Set down, exactly and with nothing added, the lines running from the one that holds "The width and" to the final line of the records. Pictures stay out of the copy.

Start of RECORDED DATA

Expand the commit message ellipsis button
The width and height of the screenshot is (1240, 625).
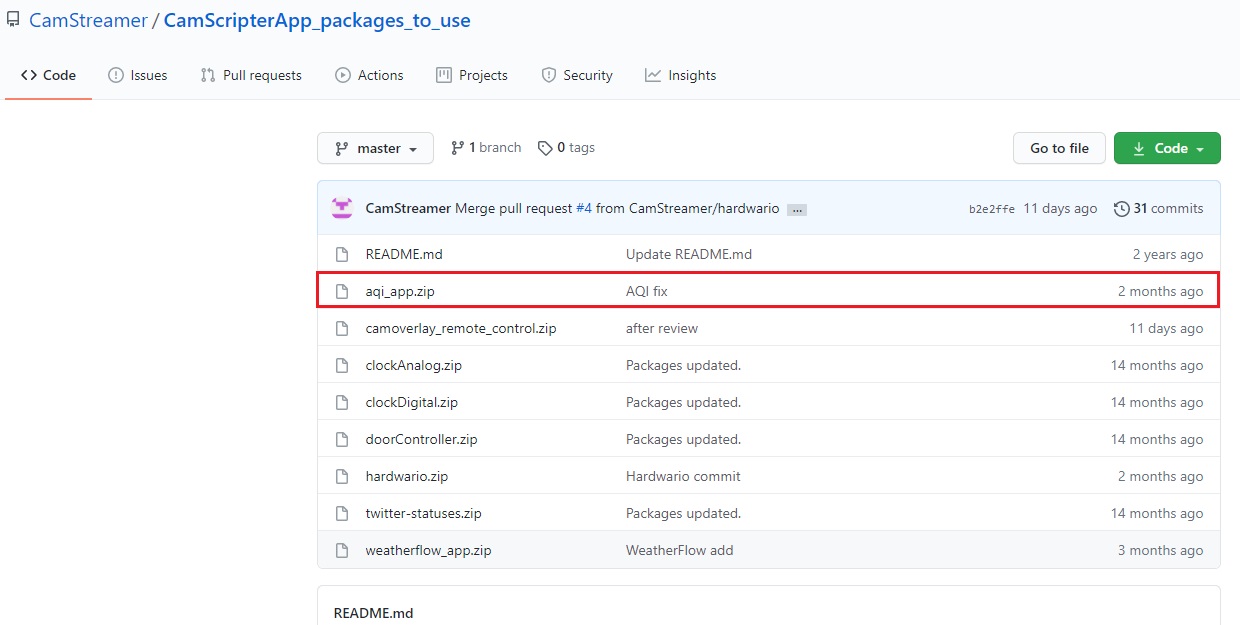click(797, 210)
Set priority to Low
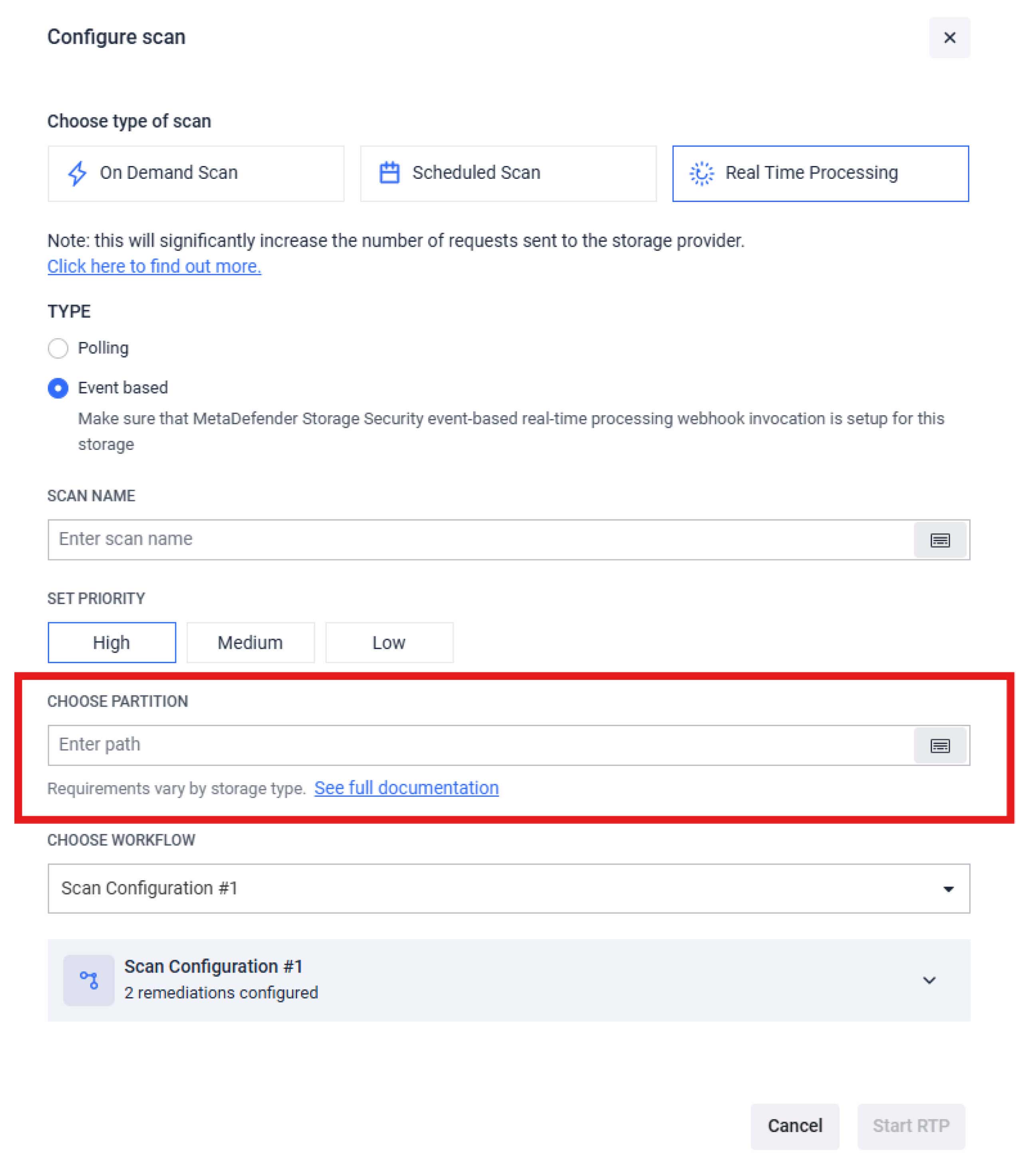Screen dimensions: 1022x1176 pos(388,642)
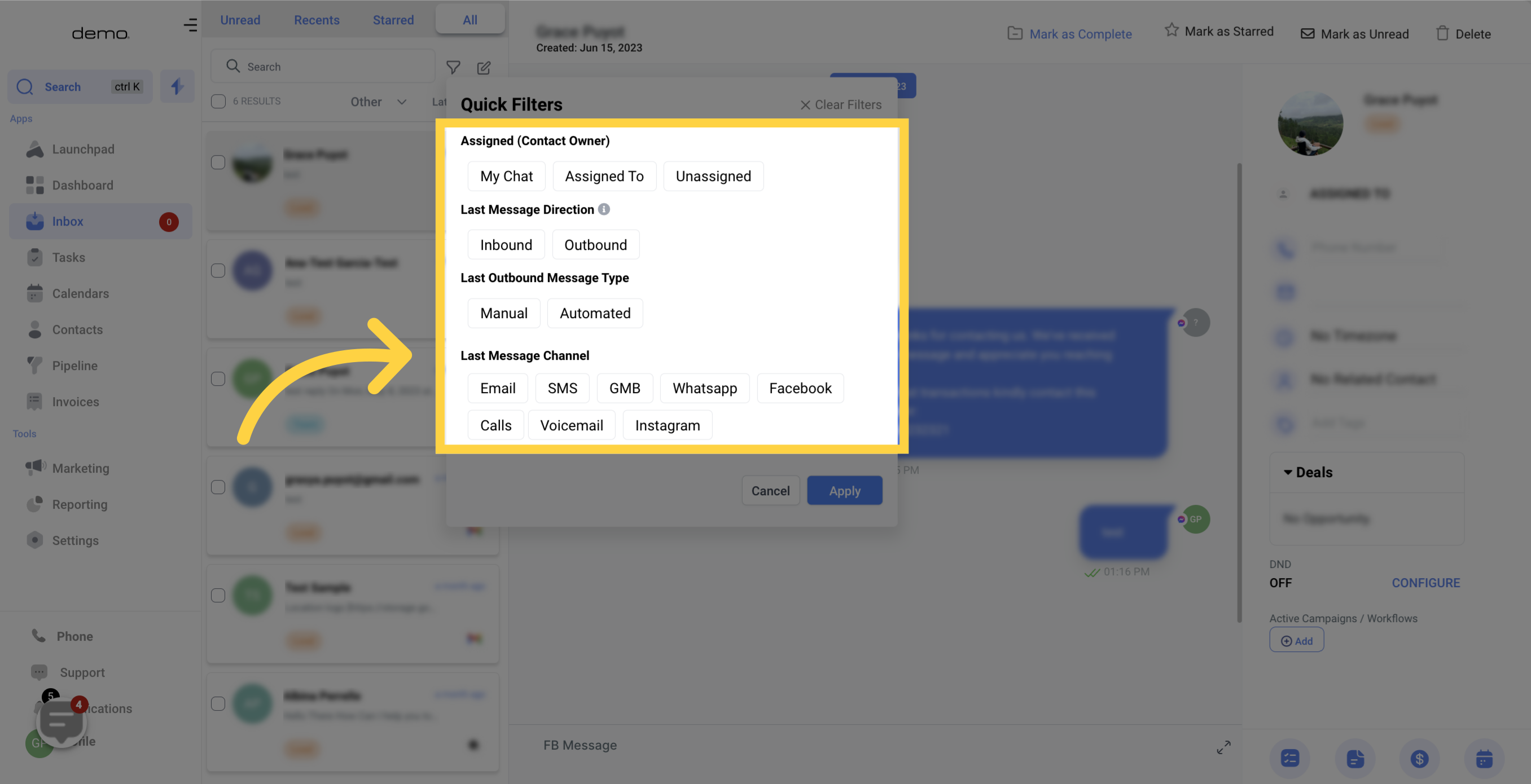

End of RECORDED DATA

ANSWER BOX —
The width and height of the screenshot is (1240, 625).
click(797, 210)
Set priority to Low
Screen dimensions: 1022x1176 pos(388,642)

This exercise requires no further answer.